Conocía algunas anécdotas del Colorado Ramos en el exilio boliviano; cierta vez me recomendó un ensayo sobre la función del ají en la cocina andina escrito por Don Jorge Abelardo. Perseguido durante el Proceso, se reunió con jerarcas de la dictadura para pedir por la libertad de la ex presidenta. Conoció a John William Cooke y a su legendaria esposa, Alicia Eguren. Estuvo detenido por la causa que resultó de la caída del EGP en el monte oranense, la fracasada experiencia guerrillera no contó con su simpatía y se enfadó con el libro de Gabriel Rot que lo involucraba. Tengo para mí que la experiencia del EGP incluso en su negatividad y con el tiempo, habría que juzgarla como necesaria. Alguna vez me preguntó si me habían pintado los dedos, le dije la verdad, nunca. Desconfiaba de los periodistas salteños, tenía la sospecha de que algunos eran informantes, yo compartía y comparto esa inquietud. Fue asesor del exgobernador Hernán Cornejo. Se reunió con Perón varias veces. Estuvo en Puerta de Hierro. Trajo al país las famosas cintas que rodara Pino Solanas en sus entrevistas con el líder exiliado. Estaba en la Quinta de Olivos cuando falleció Perón.
Alguna vez Teuco Castilla me dijo que leyó poemas de Pedro González, que hasta donde sé, continúan inéditos. Me dijo que eran buenos. No tengo dudas que deben ser muy buenos. Sé que durante un tiempo fue deseo de Pedro que Gregorio Caro Figueroa escribiera una Historia Social de Salta, y pensó que quizás yo podía retomar la idea de escribir una Historia del Movimiento Obrero Salteño. Me pidió durante años una biografía del dirigente sindical y ex vicegobernador de la provincia, Olivio Ríos. No cumplí con su pedido. Compartíamos el mismo gusto por la literatura boliviana. Por él conocí a Franz Tamayo, y tuve la dicha de sorprenderlo con Jaime Sáenz. Decía que no había que entregar el legado de Sarmiento a los liberales; era, por supuesto, antimitrista. Admiró a Borges, se divertía con su antiperonismo, consideraba que la madre de Borges era la auténtica traductora de muchas obras que Borges firmó como propias.

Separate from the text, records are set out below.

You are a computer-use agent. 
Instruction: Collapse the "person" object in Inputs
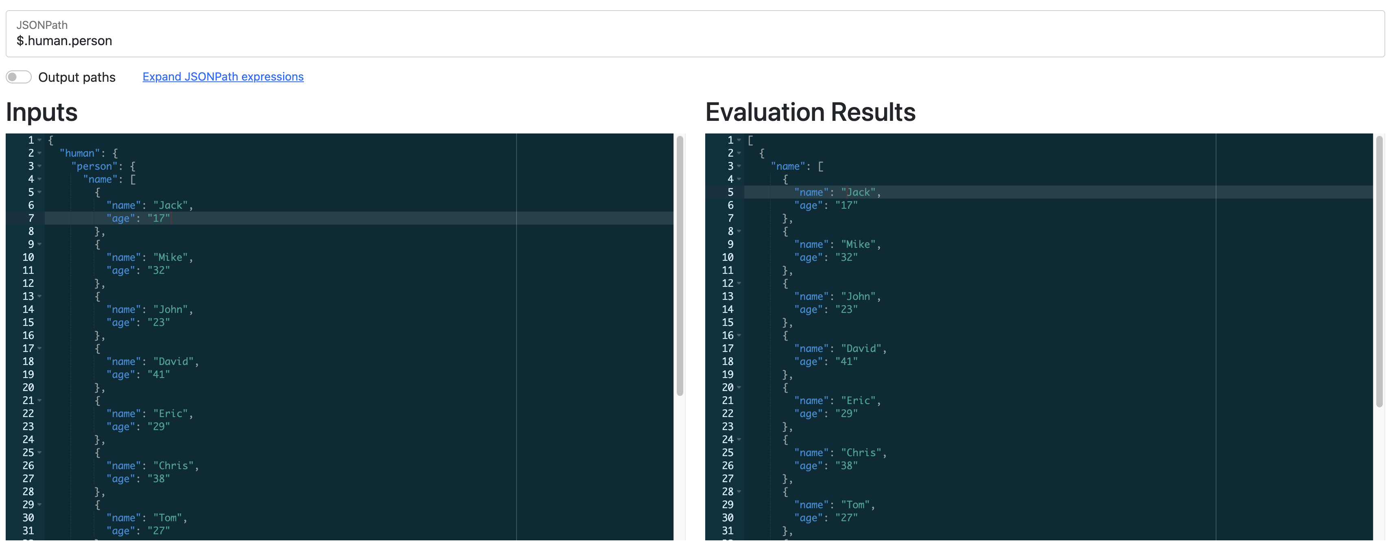(40, 166)
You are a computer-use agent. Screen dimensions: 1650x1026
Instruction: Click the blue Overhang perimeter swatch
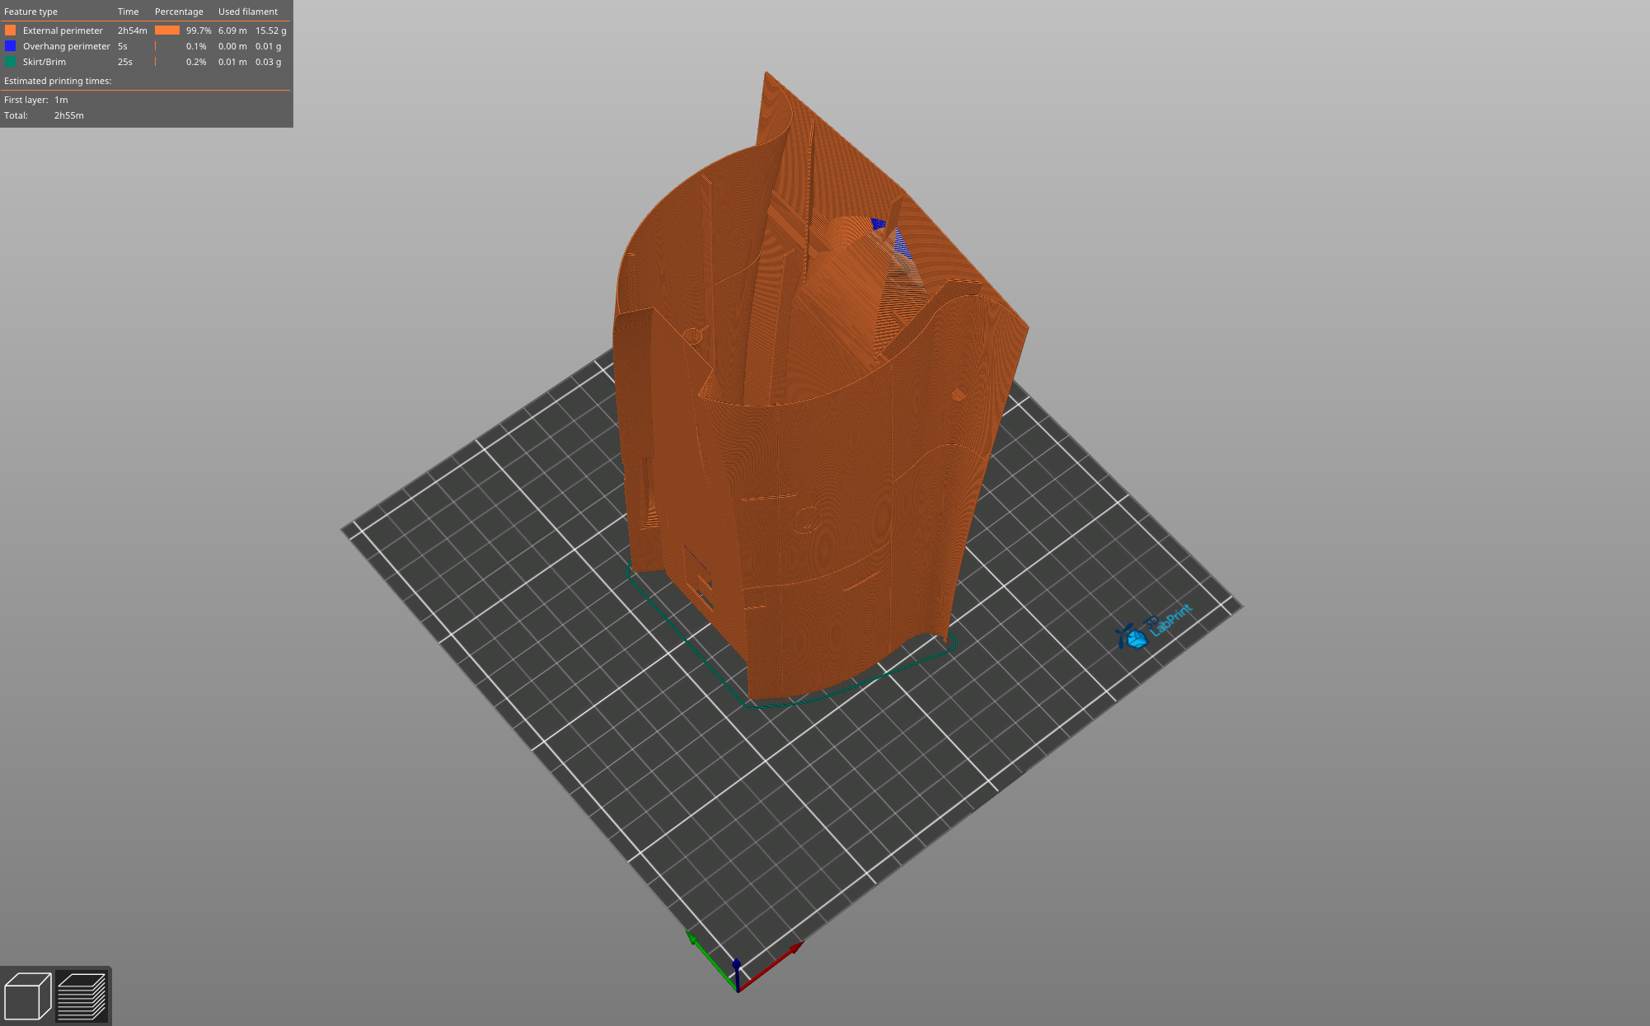click(x=11, y=46)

El poeta nace cuando el sujeto da cuenta que la lengua y con ella las cosas humanas están en peligro y decide que sus versos vendrían a recomponer el sentido de la vida. Esa parece haber sido la prosodia heroica elegida por Pedro, y es lo que se sentía a su lado. Por él conocí una extraña traducción de Macbeth hecha por León Felipe. Y ahora que invoco la prosodia heroica y a Felipe, hacia el final de esta semblanza hecha de anécdotas y nombres propios que en larga metonimia se hilaron para comprensión de una vida, y que finalizaré con torpeza o tristeza, ya afectado por aquella misma vieja inquietud de saber si esta vida aquí reseñada, no es más que otro cuento contado por un idiota lleno de furia y estrépito.